Economia circular e valor agregado à produção local
Além de fortalecer a identidade regional da bebida, a técnica contribui para a economia circular, uma vez que as leveduras podem ser comercializadas posteriormente. O uso de recursos microbiológicos locais representa uma alternativa sustentável para a produção vinícola em regiões de clima quente e seco, especialmente relevante no contexto das mudanças climáticas.
O professor Marcos dos Santos Lima, do IF Sertão-PE, explica que a pesquisa também analisou a formação de glicerol durante o processo fermentativo. Esse álcool, presente em concentrações entre 5 e 15g/L nos vinhos tintos, suaviza as sensações de acidez e adstringência, realçando o corpo e as notas frutadas da bebida.
O maior teor de glicerol registrado no estudo foi de 9,70 g/L, obtido em tratamento com levedura autóctone, demonstrando o potencial dessas cepas para produção de vinhos mais equilibrados e complexos.
Leveduras não-saccharomyces: de deteriorantes a aliadas da qualidade
A analista da Embrapa Uva e Vinho, Bruna Carla Agustini, revela que as leveduras Hanseniaspora opuntiae e Saccharomyces cerevisiae foram isoladas de uvas Itália e Cabernet Sauvignon cultivadas no Vale do São Francisco. A identificação foi realizada através de técnicas avançadas como espectrometria de massas MALDI-TOF e biologia molecular.

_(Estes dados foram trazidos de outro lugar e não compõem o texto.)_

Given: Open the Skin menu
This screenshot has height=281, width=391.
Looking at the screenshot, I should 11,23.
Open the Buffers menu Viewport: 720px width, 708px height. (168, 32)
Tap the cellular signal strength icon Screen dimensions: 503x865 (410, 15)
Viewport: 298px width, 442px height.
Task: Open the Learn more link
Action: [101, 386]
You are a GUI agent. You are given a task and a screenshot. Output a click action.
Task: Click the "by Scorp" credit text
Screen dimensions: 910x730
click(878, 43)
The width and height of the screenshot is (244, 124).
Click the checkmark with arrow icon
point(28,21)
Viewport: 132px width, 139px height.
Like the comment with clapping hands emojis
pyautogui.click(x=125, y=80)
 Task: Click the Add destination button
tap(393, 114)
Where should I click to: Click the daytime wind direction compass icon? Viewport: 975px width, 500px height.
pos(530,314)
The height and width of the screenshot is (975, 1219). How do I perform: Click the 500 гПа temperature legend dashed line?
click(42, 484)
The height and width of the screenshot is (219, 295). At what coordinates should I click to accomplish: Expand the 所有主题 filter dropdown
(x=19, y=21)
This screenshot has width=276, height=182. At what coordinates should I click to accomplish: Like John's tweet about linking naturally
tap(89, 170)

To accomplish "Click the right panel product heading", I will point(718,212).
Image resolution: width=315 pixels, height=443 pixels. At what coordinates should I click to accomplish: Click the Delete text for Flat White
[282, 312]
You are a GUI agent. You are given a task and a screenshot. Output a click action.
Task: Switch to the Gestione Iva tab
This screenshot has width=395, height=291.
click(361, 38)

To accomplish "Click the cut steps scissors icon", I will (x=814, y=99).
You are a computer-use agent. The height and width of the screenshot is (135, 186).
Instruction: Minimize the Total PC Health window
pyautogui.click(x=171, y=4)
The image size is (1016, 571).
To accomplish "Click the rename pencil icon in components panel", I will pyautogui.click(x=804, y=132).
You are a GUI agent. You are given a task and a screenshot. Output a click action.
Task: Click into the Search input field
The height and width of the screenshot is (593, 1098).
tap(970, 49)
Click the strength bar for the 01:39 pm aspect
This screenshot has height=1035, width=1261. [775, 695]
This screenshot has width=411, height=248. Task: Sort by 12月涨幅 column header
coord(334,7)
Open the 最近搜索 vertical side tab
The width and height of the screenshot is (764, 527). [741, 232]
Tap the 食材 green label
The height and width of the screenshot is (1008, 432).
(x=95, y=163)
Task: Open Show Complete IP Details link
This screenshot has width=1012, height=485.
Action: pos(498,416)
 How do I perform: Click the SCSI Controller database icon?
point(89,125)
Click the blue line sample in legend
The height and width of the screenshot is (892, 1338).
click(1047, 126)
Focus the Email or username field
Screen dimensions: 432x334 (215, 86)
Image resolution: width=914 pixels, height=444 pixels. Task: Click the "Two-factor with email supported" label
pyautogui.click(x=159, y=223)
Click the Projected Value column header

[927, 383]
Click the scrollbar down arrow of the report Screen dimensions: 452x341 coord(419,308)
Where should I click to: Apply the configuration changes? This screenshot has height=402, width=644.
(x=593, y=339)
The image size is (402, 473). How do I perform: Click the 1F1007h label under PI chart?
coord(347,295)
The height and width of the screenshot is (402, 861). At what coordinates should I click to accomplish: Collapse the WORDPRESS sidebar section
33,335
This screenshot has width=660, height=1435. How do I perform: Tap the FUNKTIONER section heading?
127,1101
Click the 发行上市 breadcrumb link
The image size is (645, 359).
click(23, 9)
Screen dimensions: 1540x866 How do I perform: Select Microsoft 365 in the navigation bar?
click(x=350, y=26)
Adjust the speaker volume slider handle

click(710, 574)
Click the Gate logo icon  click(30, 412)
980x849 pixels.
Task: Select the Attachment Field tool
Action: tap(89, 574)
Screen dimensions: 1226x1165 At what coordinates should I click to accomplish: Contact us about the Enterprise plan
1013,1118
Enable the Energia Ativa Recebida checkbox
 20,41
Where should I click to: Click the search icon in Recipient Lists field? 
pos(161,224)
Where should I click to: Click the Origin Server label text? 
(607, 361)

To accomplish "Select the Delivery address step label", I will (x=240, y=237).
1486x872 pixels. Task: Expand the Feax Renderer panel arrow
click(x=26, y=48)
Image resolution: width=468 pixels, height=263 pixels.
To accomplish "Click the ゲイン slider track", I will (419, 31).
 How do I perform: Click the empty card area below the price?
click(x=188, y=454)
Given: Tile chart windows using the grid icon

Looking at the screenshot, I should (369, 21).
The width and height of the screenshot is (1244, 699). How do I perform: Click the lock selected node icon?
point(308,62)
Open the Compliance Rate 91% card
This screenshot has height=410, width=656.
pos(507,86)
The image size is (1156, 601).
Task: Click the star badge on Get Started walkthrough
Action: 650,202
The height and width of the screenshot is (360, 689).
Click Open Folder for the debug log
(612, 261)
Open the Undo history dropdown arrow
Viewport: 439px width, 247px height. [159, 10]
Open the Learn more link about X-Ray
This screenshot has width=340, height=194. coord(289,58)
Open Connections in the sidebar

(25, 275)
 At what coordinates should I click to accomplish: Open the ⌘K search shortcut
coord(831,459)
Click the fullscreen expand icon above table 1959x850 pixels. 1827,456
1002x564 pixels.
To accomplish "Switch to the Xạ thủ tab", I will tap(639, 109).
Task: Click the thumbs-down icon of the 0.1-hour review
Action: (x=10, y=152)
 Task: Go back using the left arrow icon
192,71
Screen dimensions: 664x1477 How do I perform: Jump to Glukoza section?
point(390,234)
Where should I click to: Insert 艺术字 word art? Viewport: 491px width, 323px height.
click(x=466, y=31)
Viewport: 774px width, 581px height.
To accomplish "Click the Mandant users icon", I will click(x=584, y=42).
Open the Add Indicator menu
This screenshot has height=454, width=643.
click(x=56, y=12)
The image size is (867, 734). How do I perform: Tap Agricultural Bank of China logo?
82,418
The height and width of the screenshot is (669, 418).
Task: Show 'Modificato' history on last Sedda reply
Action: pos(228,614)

“O uso de espécies não-Saccharomyces na vinificação tem despertado interesse pela capacidade dessas leveduras em melhorar a qualidade aromática dos vinhos”, comenta Bruna. Ela explica que a cultura mista de Hanseniaspora opuntiae e Saccharomyces cerevisiae resultou em vinhos com maior complexidade química e sensorial.
Indicação de procedência e posicionamento internacional
Para Aline Biasoto, coordenadora do projeto aprovado pela Embrapa e atual pesquisadora da Embrapa Meio Ambiente, a integração entre ciência e inovação pode posicionar o Vale do Submédio São Francisco como polo de vinhos diferenciados no mercado global.
Ana Paula Barros, professora de viticultura e enologia do IF Sertão-PE, ressalta que o estudo valoriza a recente Indicação de Procedência (IP) dos vinhos da região. “A pesquisa demonstra como práticas enológicas e a exploração da microbiota local podem elevar a qualidade dos vinhos, reforçando o caráter único da região e fortalecendo a IP como selo de identidade e excelência do Vale do São Francisco”, afirma.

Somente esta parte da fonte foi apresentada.